Basically, if you follow the standard, which is very practice driven, you basically are compliant with the regulation. So, if we adopt this approach, and this is a solution, this is not written anywhere and we did our research and our homework. We keep the regulator’s intention of equal quality with clinicians’ mission alliant, and that’s good about it, because we should not expect that those regulators, who with good intention have over-regulated laboratories, will fix this soon.

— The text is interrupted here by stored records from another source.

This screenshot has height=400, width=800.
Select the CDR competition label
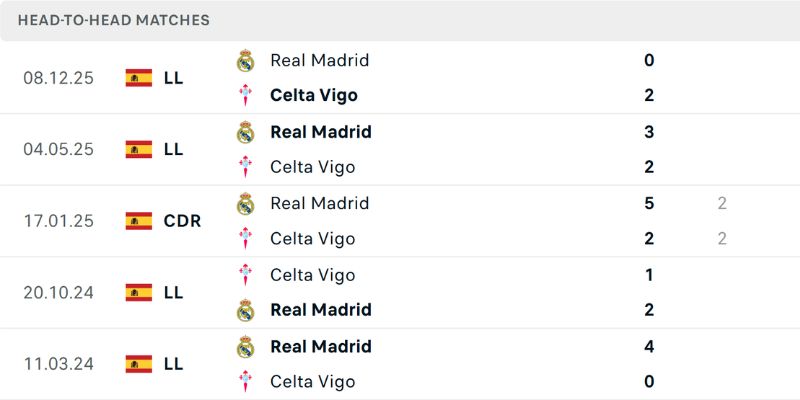point(182,221)
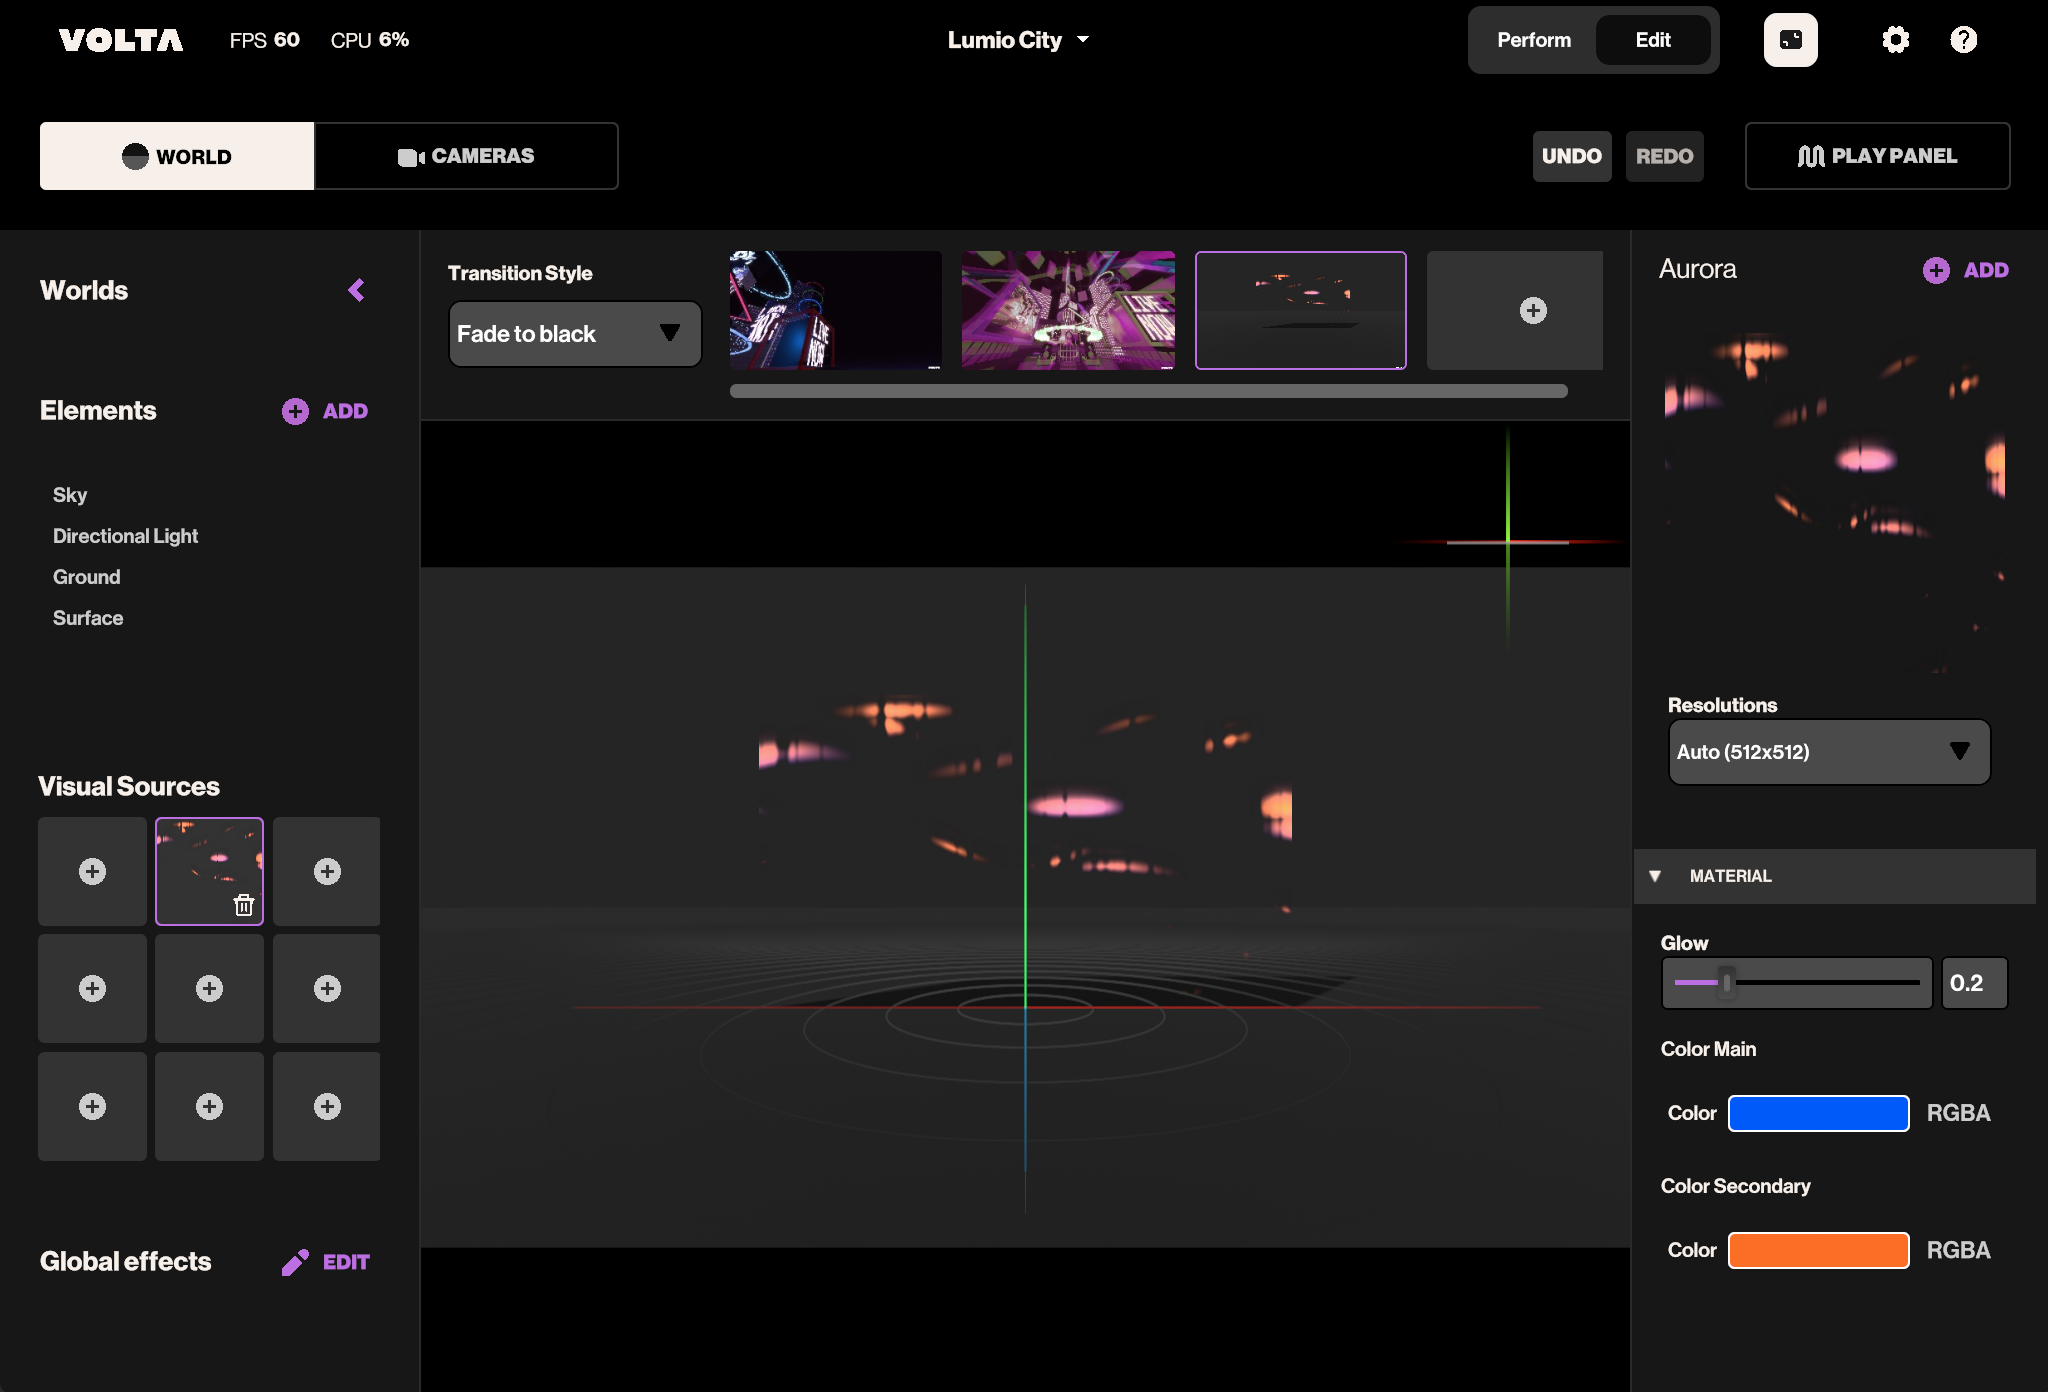Collapse the MATERIAL section
2048x1392 pixels.
(1655, 876)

Right now, the European Commission is undergoing a public consultation to improve and simplify the regulation. But from our discussions with experts, we know that Article 5(5) is very low on their priority list, but I’m optimistic with such approaches and with input from the professional societies, we will come to a change from the diagnostic community. We will have this driven by the diagnostic community, which understands the lab reality.
Bob Barrett:
That was Dr. Raymond Nistor from QMD Services in Vienna, Austria. He wrote a special report in the December 2025 issue of Clinical Chemistry, advocating for regulatory changes in Europe to ensure access to safe, accurate, in-house in vitro diagnostic testing, and he’s been our guest in this podcast on that topic. I’m Bob Barrett. Thanks for listening.